- Tareas a realizar -
A. En el texto sobre los hogares para niños sin cuidados parentales, ¿qué le dijeron a Alberto Morlachetti los pibes de la ranchada de la Facultad de Derecho?
B. Escribe una continuación del texto sobre los hogares para niños sin cuidados parentales que siga a su última oración.

- Texto proporcionado -
En los albores de la democracia, una ciudadanía que recuperaba solidaridades y reconstruía redes ya sabía que las instituciones del Patronato no resolvían, con sus paredes, lo que los chicos necesitaban. Leonardo Favio en la película Crónicas de un niño solo y Enrique Medina en su novela Las Tumbas lo habían denunciado con una crudeza que no exageraba. Por si quedaba alguna duda, después vinieron La Raulito y El polaquito. En los andenes de Constitución, Once y Retiro, lo que los chicos reclamaban, a los gritos, eran nidos. Y esos nidos podían ser, debían ser, casas suburbanas donde recuperar los rastros del nido primigenio, casi siempre madres y padres adolescentes perdidos en sus propios laberintos de despojo. Así lo entendieron quienes abrieron sus casas para ahuyentar tanta intemperie. El Estado, cuando supo reconocer que lo único que resuelve el problema es la reconstitución de vínculos, acompañó estas respuestas.

Vivir en comunidad

Con la Convención de los Derechos del Niño con rango constitucional y aprobada la Ley 26061, puesto en marcha el sistema de promoción y protección de derechos, algo nos perdimos en el camino. Si los ámbitos previstos por nuestras leyes con enfoque de derechos se parecen demasiado a las oficinas del patronato, conviene regresar sobre nuestros pasos y recordar los elementos centrales del abrigo. Para que las nuevas instituciones no se parezcan a las “tumbas” de Medina, habrá que reafirmar aquello que las diferencia: frente a la ausencia de cuidados parentales, las respuestas deben ser convivencias comunitarias, las únicas capaces de poner el cuerpo desde la ternura. Comprometer la vida con la vida que está surgiendo es el hecho diferencial. “Queremos vivir con vos”, le dijeron los pibes de la ranchada de la Facultad de Derecho a Alberto Morlachetti. Lo mismo le dijeron los pibes al cura Carlos Cajade una Nochebuena. Enrique Spinetta en Berazategui, Susana Gómez en La Plata, Teresa Rodas y Elvio Mettone en Moreno, Ana y Juan von Engels en Villa Ballester, sin saber unos de otros, se enfrentaron al mismo desafío: vivir juntos en la noche del mundo. No hay Estado ni línea de denuncia que pueda resolver el pedido que resuena cada vez que nos aceramos a una infancia despojada de todo: “vivir con vos”.

- Datos mostrados -

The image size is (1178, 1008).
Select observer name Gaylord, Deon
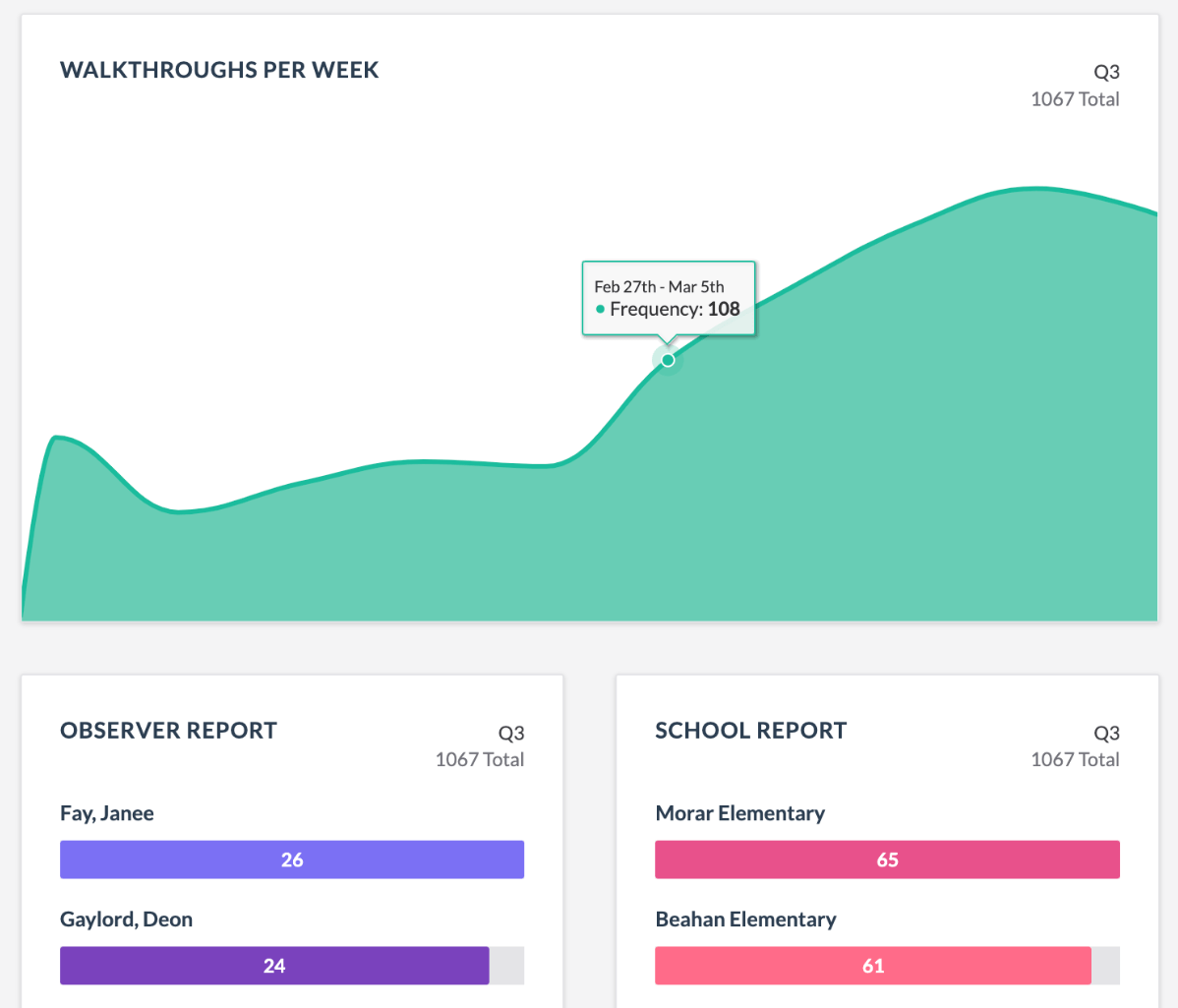coord(126,919)
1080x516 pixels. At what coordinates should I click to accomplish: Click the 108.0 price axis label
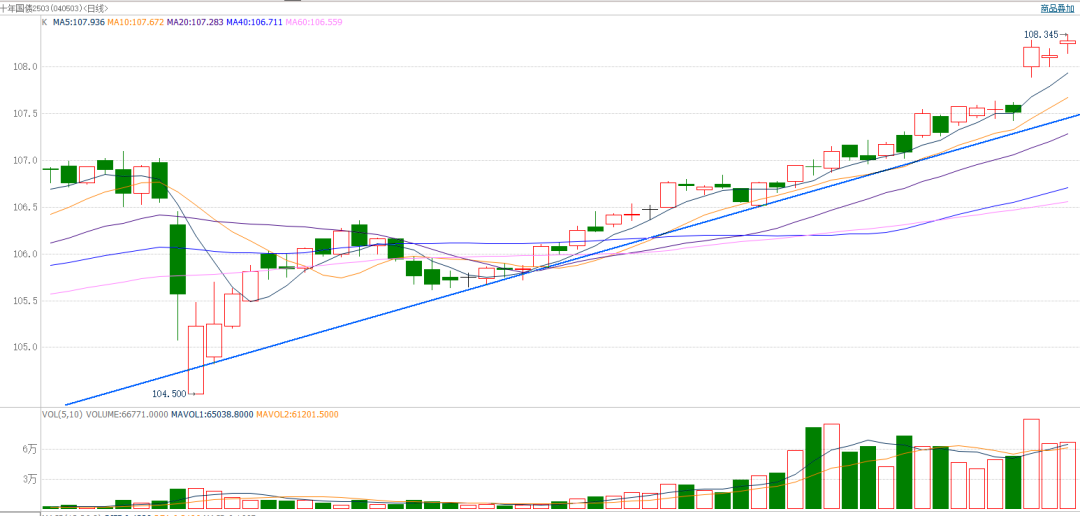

- Resultados -
A. Le dijeron: «Queremos vivir con vos».

B.
Esa convivencia que se reclama permitirá, como las migas en el cuento de Hansel y Gretel, regresar a los lazos primigenios. Viejos y nuevos vínculos tejerán una nueva trama, cambiando para siempre las historias de quienes participan. Las puertas abiertas son un salto a las crianzas compartidas, un paisaje recurrente y cotidiano en los barrios populares. Vecinas y abuelas juegan maternidades muy potentes, los hermanos mayores cubren lo ausente con frecuencia y, si se quiere, con naturalidad. Las clases medias portan demasiados prejuicios, desconocen o malinterpretan estas tramas y, de alguna manera, se las pierden.

¿Quién nos cría?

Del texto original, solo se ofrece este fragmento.